DATA FOR THE TASK:
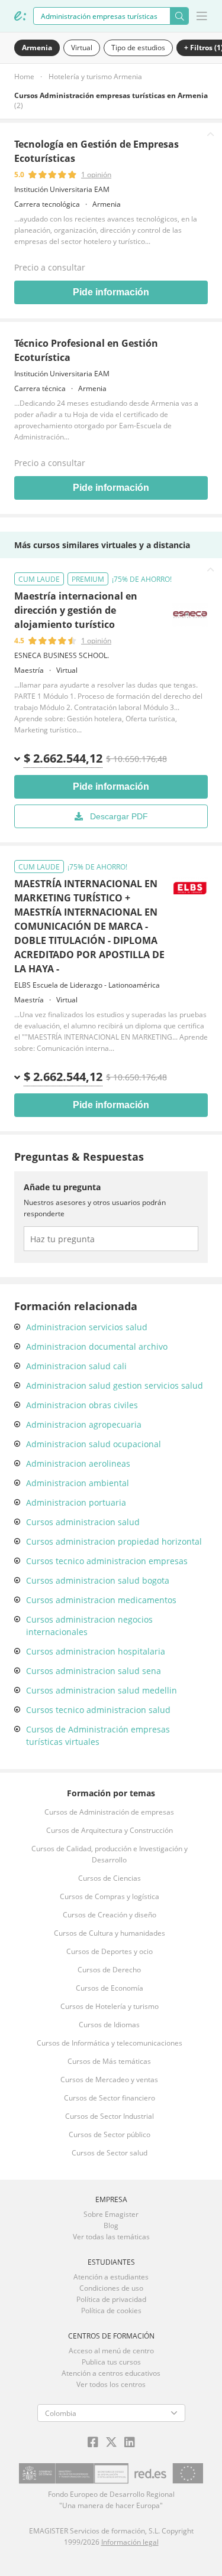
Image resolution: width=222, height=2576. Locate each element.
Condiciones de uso (111, 2288)
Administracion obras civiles (82, 1405)
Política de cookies (111, 2310)
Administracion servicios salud (86, 1327)
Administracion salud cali (76, 1366)
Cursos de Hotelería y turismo (109, 2006)
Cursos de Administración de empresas (109, 1812)
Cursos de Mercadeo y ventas (109, 2080)
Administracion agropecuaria (83, 1424)
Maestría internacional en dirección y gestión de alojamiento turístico (75, 610)
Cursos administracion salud (83, 1522)
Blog (111, 2225)
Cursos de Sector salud (109, 2153)
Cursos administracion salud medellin (101, 1690)
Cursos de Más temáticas (109, 2061)
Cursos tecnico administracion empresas (107, 1561)
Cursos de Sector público (109, 2134)
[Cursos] (20, 16)
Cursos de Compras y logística (109, 1896)
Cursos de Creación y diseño (109, 1915)
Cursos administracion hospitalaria (95, 1651)
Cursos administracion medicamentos (101, 1599)
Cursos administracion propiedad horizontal (114, 1541)
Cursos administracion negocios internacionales (89, 1625)
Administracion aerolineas (78, 1463)
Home (24, 76)
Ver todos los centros (111, 2384)
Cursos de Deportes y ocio (109, 1951)
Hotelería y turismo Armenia (95, 76)
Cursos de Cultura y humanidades (109, 1933)
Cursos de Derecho (109, 1970)
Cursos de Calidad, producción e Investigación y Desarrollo (109, 1854)
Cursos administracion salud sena (93, 1670)
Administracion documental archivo (97, 1346)
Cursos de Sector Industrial (109, 2116)
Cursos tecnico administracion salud (98, 1709)
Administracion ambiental (77, 1483)
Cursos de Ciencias (109, 1878)
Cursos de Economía (109, 1988)
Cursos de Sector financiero (109, 2098)
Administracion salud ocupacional (93, 1444)
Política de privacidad (111, 2299)
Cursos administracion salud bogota (97, 1580)
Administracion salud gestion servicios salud (114, 1385)
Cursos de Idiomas (109, 2025)
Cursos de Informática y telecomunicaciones (109, 2043)
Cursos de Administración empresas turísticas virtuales (98, 1735)
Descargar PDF (119, 816)
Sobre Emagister (111, 2214)
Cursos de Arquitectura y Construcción (109, 1830)
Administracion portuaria (76, 1502)
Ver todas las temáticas (111, 2237)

WHAT TO PRODUCE:
Some lines in the material contain "Sector". Show all of them.

FINISHED EXERCISE:
Cursos de Sector salud (109, 2153)
Cursos de Sector público (109, 2134)
Cursos de Sector Industrial (109, 2116)
Cursos de Sector financiero (109, 2098)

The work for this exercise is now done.